**PROVIDED DATA**:
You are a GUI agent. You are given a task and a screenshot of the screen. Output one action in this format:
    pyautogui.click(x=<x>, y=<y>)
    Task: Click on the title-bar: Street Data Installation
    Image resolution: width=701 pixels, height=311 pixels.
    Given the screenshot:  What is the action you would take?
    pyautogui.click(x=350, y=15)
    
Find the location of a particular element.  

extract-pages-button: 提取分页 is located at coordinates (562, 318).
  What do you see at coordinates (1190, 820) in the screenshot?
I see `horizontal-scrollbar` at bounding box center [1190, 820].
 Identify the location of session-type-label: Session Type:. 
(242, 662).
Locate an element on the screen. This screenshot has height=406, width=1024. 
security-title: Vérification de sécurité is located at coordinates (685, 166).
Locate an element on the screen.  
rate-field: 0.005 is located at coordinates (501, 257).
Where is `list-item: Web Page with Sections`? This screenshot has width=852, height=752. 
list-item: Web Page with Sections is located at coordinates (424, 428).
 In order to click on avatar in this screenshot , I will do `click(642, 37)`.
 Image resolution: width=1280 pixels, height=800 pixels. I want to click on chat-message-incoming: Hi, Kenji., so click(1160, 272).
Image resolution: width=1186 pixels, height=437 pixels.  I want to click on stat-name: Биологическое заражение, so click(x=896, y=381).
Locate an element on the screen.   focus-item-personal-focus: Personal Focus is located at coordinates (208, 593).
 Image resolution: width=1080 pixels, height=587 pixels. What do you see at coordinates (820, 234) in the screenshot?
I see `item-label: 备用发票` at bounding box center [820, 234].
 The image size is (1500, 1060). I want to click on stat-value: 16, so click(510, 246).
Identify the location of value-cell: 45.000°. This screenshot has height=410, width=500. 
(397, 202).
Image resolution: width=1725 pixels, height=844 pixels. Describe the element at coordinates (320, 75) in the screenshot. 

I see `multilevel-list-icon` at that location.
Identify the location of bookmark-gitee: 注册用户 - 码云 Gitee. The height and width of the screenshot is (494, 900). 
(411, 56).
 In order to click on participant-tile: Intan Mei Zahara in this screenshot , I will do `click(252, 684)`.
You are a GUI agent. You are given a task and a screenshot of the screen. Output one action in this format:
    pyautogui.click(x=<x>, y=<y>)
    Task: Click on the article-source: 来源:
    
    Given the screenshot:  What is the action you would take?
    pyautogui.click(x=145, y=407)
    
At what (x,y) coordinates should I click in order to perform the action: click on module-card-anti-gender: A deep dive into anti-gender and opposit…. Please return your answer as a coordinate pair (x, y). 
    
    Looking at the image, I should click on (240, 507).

**TASK OBJECTIVE**:
Reproduce every row above, word for word.

**RESULT FOR THIS EXERCISE**:
You are a GUI agent. You are given a task and a screenshot of the screen. Output one action in this format:
    pyautogui.click(x=<x>, y=<y>)
    Task: Click on the title-bar: Street Data Installation
    Image resolution: width=701 pixels, height=311 pixels.
    Given the screenshot:  What is the action you would take?
    pyautogui.click(x=350, y=15)
    
Find the location of a particular element.  

extract-pages-button: 提取分页 is located at coordinates (562, 318).
  What do you see at coordinates (1190, 820) in the screenshot?
I see `horizontal-scrollbar` at bounding box center [1190, 820].
 Identify the location of session-type-label: Session Type:. 
(242, 662).
Locate an element on the screen. This screenshot has height=406, width=1024. 
security-title: Vérification de sécurité is located at coordinates (685, 166).
Locate an element on the screen.  
rate-field: 0.005 is located at coordinates (501, 257).
Where is `list-item: Web Page with Sections`? This screenshot has width=852, height=752. 
list-item: Web Page with Sections is located at coordinates (424, 428).
 In order to click on avatar in this screenshot , I will do `click(642, 37)`.
 Image resolution: width=1280 pixels, height=800 pixels. I want to click on chat-message-incoming: Hi, Kenji., so click(1160, 272).
Image resolution: width=1186 pixels, height=437 pixels.  I want to click on stat-name: Биологическое заражение, so click(x=896, y=381).
Locate an element on the screen.   focus-item-personal-focus: Personal Focus is located at coordinates (208, 593).
 Image resolution: width=1080 pixels, height=587 pixels. What do you see at coordinates (820, 234) in the screenshot?
I see `item-label: 备用发票` at bounding box center [820, 234].
 The image size is (1500, 1060). I want to click on stat-value: 16, so click(510, 246).
Identify the location of value-cell: 45.000°. This screenshot has height=410, width=500. 
(397, 202).
Image resolution: width=1725 pixels, height=844 pixels. Describe the element at coordinates (320, 75) in the screenshot. 

I see `multilevel-list-icon` at that location.
Identify the location of bookmark-gitee: 注册用户 - 码云 Gitee. The height and width of the screenshot is (494, 900). 
(411, 56).
 In order to click on participant-tile: Intan Mei Zahara in this screenshot , I will do `click(252, 684)`.
You are a GUI agent. You are given a task and a screenshot of the screen. Output one action in this format:
    pyautogui.click(x=<x>, y=<y>)
    Task: Click on the article-source: 来源:
    
    Given the screenshot:  What is the action you would take?
    pyautogui.click(x=145, y=407)
    
At what (x,y) coordinates should I click in order to perform the action: click on module-card-anti-gender: A deep dive into anti-gender and opposit…. Please return your answer as a coordinate pair (x, y). 
    
    Looking at the image, I should click on (240, 507).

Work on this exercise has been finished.